(Page extract begins)
method, admitting to no racial balancing. This account is plausible if, in 
fact, despite disproportionately strong academic credentials, Asian applicants 
are severely less likely than white ones to have the special personal qualities 
that colleges seek. That is the inevitable implication of Harvard’s position, 
which would be in line with long-standing perceptions of Asians as 
indistinguishable from one another. The lawsuit may well entail an inquiry into 
whether Asian applicants’ non-academic qualifications were disproportionately 
un-special compared to those of white applicants. (In addition to Harvard 
submitting comprehensive admissions data for discovery in the case, several 
competitive high schools with large numbers of Asian students are also being 
asked to provide information about their students’ applications to Harvard.)But 
this lawsuit, and much of the discussion of affirmative action that surrounds 
it, makes a serious error in assuming that, in order to stop discrimination 
against Asian applicants, race-conscious affirmative action must end. The 
argument simply proves too much. Continued use of affirmative action of the 
kind upheld by the Supreme Court is perfectly compatible with tackling the 
discrimination at issue. The problem is not race-conscious holistic review; 
rather, it is the added, sub-rosa deployment of racial balancing in a manner 
that keeps the number of Asians so artificially low relative to whites who are 
less strong on academic measures. It is also time to look seriously at the 
impact on Asians (many of them immigrants or the children of immigrants) of the 
advantage enjoyed by legacy admissions and wealthy families who are likely to 
give significant donations. It distorts and confuses the debate to lay the 
preferential treatment for whites over Asians at the feet of affirmative 
action—or, on the other side, to deny that Asians are disadvantaged in 
admissions today.In the pursuit of diversity, some amount of racial balancing 
seems unavoidable, however taboo. We should not want the composition of our 
élite universities to be wildly out of proportion to the racial composition of 
our country. Such lopsided access to gateways of opportunity and power—say, 
with whites being severely underrepresented at schools like Harvard—has the 
potential to fuel dangerous resentment and disturb social peace, at least if 
the change occurs too far ahead of demographic changes that are projected to 
make whites a minority in this country in less than three decades. I would not 
relish seeing the nation’s most élite colleges become majority Asian, which is 
what has resulted at selective high schools, such as Stuyvesant, that do not 
consider race in admissions at all. It is also extremely troubling when solely 
test-based admissions such as Stuyvesant’s reflect the failure to remedy 
structural disadvantages suffered by black and Latino students. What is needed 
instead, then, is race-conscious affirmative action, to address the historic 
discrimination and underrepresentation of blacks and Latinos, in combination 
with far less severity in the favoring of whites relative to Asians.Harvard and 
other schools will vigorously defend their use of race-conscious affirmative 
action along the lines previously upheld by the Supreme Court. Outside of 
court, the Asian-discrimination claim may move colleges to refine their 
admissions procedures and better calibrate for diversity and fairness. It is 
unrealistic to think that universities like Harvard can immediately stop 
privileging white applicants, given the current whiteness of their donors, but 
that picture will change over time. It was as Jews gained more political power 
and became more likely to be donors that élite schools’ discrimination against 
them waned. And, for the first time, racial minorities are a majority of this 
year’s entering class at Harvard. The enrollment of Asians is the highest ever, 
at more than twenty-two per cent, with their increased share cutting into 
white, rather than black or Latino, enrollment. Those trends will be hard to 
reverse, and other schools will follow suit. For Asian-American students, the 
imperative to show originality will continue. But I hope that we can soon say 
goodbye to the admissions ritual whereby an Asian student is paradoxically 
expected to represent other Asians by proving she is different from them.
(Page extract ends)
Your task
In the excerpt on Harvard admissions, translate this sentence into Spanish: "Those trends will be hard to reverse, and other schools will follow suit."
(Supplied information begins)
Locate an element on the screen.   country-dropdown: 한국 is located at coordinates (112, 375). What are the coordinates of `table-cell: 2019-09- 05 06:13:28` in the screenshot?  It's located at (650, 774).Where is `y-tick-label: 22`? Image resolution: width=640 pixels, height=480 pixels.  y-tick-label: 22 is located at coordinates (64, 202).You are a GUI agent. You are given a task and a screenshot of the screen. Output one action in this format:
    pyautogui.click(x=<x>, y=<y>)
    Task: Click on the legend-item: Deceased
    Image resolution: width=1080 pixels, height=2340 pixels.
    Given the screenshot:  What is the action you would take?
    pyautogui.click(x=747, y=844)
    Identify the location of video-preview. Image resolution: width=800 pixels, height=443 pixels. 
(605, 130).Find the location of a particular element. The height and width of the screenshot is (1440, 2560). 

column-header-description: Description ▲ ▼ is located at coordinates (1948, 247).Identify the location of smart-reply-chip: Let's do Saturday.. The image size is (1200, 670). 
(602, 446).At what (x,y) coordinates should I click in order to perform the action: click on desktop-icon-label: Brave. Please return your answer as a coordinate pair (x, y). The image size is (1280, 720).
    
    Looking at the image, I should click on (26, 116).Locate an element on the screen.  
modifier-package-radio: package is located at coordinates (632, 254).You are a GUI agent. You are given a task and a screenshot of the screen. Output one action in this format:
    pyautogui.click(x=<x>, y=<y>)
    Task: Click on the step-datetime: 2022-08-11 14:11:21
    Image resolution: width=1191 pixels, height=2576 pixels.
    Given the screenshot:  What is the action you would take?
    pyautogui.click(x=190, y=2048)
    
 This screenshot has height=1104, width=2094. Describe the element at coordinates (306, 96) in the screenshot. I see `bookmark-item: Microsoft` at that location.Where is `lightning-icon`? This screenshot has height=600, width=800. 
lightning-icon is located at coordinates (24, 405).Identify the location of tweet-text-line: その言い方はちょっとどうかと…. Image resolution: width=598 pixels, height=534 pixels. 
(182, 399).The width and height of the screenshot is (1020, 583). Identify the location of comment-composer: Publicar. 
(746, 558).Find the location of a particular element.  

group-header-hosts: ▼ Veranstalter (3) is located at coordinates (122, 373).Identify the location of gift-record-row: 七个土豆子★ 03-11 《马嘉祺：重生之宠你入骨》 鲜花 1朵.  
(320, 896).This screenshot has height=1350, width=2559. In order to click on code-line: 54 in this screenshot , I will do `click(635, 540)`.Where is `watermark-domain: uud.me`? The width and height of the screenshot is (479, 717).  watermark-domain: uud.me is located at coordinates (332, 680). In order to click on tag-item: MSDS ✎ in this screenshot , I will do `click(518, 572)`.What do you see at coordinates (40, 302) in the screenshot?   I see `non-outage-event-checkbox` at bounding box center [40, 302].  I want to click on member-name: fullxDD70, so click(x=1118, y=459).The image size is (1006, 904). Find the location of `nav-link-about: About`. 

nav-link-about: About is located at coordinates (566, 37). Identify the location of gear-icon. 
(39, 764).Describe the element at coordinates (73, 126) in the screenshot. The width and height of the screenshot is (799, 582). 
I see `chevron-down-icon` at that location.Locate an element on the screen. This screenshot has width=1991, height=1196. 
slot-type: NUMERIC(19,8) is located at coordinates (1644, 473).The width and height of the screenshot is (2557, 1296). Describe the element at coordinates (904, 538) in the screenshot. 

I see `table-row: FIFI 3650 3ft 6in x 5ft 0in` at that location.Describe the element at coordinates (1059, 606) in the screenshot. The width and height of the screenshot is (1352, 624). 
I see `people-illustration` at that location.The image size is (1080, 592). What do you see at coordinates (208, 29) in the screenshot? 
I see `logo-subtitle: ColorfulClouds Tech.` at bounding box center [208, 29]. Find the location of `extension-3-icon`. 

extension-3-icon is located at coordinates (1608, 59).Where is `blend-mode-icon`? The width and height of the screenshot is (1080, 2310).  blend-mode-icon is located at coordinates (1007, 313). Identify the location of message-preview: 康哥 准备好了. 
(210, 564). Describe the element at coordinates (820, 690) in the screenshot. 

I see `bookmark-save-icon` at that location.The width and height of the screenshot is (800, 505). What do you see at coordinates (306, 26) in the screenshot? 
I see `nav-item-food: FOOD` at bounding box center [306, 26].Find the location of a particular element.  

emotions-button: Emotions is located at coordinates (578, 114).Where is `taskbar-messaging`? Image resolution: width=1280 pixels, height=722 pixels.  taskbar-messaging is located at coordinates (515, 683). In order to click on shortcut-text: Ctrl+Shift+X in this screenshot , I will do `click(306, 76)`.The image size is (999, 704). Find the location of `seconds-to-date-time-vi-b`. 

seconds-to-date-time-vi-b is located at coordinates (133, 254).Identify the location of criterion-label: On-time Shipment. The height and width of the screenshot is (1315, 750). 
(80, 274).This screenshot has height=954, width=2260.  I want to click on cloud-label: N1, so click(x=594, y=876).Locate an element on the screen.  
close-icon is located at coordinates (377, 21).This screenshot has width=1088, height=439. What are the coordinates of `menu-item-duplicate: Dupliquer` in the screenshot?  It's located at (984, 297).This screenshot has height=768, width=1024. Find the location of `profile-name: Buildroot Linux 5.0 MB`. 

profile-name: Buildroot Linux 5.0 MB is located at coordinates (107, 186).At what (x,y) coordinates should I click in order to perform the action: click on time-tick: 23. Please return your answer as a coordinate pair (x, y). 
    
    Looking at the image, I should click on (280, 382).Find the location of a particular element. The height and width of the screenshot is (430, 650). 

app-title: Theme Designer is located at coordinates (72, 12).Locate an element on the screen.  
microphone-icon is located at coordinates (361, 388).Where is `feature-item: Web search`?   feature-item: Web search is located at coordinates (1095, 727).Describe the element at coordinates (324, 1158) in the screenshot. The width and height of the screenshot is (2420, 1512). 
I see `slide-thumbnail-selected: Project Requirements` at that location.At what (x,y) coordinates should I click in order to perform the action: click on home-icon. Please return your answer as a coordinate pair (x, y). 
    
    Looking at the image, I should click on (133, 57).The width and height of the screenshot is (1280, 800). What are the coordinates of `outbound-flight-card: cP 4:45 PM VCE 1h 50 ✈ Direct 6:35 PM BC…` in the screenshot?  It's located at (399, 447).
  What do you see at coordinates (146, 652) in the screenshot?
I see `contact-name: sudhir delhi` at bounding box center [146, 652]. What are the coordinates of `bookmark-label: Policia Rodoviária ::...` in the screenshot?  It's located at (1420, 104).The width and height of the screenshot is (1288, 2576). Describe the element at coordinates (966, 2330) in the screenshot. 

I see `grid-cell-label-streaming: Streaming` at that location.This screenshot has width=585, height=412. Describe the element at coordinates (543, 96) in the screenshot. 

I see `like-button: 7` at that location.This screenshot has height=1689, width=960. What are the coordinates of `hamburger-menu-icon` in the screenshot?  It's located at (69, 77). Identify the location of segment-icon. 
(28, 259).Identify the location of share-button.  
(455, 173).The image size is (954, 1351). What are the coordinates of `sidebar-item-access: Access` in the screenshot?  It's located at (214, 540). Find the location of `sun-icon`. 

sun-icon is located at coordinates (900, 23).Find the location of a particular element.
(Supplied information ends)
Answer to the exercise
Esas tendencias serán difíciles de revertir, y otras escuelas seguirán su ejemplo.